Вернувшийся после предобеденного чая, который здесь называли аперитивом, интендант застал Реджа в полной форме. Редж соврал, что его повысили в звании прямо перед отправкой из Гибралтара, расписался в получении амуниции и спешно вышел из комнаты. Военная полиция не обратила на него внимания: один капрал читал военный листок под названием «Отечество», другой ковырял спичкой в зубах. Очкастого лейтенанта они проводили равнодушным взглядом. Редж лихо сбежал по лестнице, но на улице сообразил, что не сможет ехать поездом: во-первых, у него были только гибралтарские деньги; во-вторых, на вокзале будет полно военной полиции, а его, конечно же, кинутся разыскивать. Его, исполнившего свой долг! Пришлось добираться на попутках.

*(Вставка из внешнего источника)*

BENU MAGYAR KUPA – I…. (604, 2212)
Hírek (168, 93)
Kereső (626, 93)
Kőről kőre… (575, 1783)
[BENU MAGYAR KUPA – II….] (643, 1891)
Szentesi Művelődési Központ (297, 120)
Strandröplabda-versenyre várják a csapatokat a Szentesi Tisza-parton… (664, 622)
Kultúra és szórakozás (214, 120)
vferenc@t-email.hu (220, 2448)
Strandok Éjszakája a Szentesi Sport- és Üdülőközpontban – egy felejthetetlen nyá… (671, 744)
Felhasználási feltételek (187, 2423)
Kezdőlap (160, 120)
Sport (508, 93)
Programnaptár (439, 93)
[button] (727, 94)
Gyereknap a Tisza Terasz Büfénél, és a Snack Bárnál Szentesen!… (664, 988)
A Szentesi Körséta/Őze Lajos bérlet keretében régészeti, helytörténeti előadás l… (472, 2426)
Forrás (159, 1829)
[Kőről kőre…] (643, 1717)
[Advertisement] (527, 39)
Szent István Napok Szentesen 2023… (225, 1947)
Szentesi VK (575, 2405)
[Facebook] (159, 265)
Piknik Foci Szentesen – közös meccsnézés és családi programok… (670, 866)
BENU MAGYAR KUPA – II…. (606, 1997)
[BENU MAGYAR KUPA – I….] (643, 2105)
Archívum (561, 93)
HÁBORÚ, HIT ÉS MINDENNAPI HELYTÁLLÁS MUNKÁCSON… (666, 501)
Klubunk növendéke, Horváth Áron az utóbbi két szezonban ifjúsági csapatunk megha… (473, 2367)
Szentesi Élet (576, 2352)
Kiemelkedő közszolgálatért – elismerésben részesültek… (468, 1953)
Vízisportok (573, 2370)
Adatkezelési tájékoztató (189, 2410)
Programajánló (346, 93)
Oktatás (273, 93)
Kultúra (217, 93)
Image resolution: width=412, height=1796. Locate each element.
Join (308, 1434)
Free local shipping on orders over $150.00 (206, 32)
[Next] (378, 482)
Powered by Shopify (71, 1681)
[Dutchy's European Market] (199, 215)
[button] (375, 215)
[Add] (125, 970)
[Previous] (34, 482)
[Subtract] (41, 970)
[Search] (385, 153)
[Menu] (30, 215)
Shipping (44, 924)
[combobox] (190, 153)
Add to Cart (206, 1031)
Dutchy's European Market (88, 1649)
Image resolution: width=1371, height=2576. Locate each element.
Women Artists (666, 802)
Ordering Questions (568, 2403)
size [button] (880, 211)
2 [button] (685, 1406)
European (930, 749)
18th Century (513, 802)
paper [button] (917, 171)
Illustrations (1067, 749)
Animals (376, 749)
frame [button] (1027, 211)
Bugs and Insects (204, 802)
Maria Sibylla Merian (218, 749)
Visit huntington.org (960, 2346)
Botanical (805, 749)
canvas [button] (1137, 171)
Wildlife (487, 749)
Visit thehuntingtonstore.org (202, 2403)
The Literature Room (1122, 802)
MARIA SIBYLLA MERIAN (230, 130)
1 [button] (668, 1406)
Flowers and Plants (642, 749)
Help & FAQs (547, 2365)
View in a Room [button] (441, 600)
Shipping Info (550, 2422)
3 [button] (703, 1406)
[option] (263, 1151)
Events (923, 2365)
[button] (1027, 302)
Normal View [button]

Так случилось, что в этот день я тоже был в Портсмуте. После окончания курсов меня оставили инструктором на базе в Олдершоте, и, получив отпуск, я поехал навестить родителей, снимавших особняк на Брюнел-авеню. Вечером мне предстояло вернуться в Олдершот. Портсмут был основательно разрушен после шестидесяти семи воздушных налетов, последний из которых пришелся на май. Отец рассказывал мне о своей работе в том самом порту Малберри, куда направили Реджа. Шесть миль бетонных молов, трудности с постройкой сухих доков с кессонами, каждый по двести футов длиной и от двадцати пяти до шестидесяти футов высотой, – мне это мало о чем говорило.

– На чьей стороне Бог? – вдруг спросил отец.

Такого шторма, который разразился через две недели после высадки союзников в Нормандии, никогда раньше в это время года не бывало.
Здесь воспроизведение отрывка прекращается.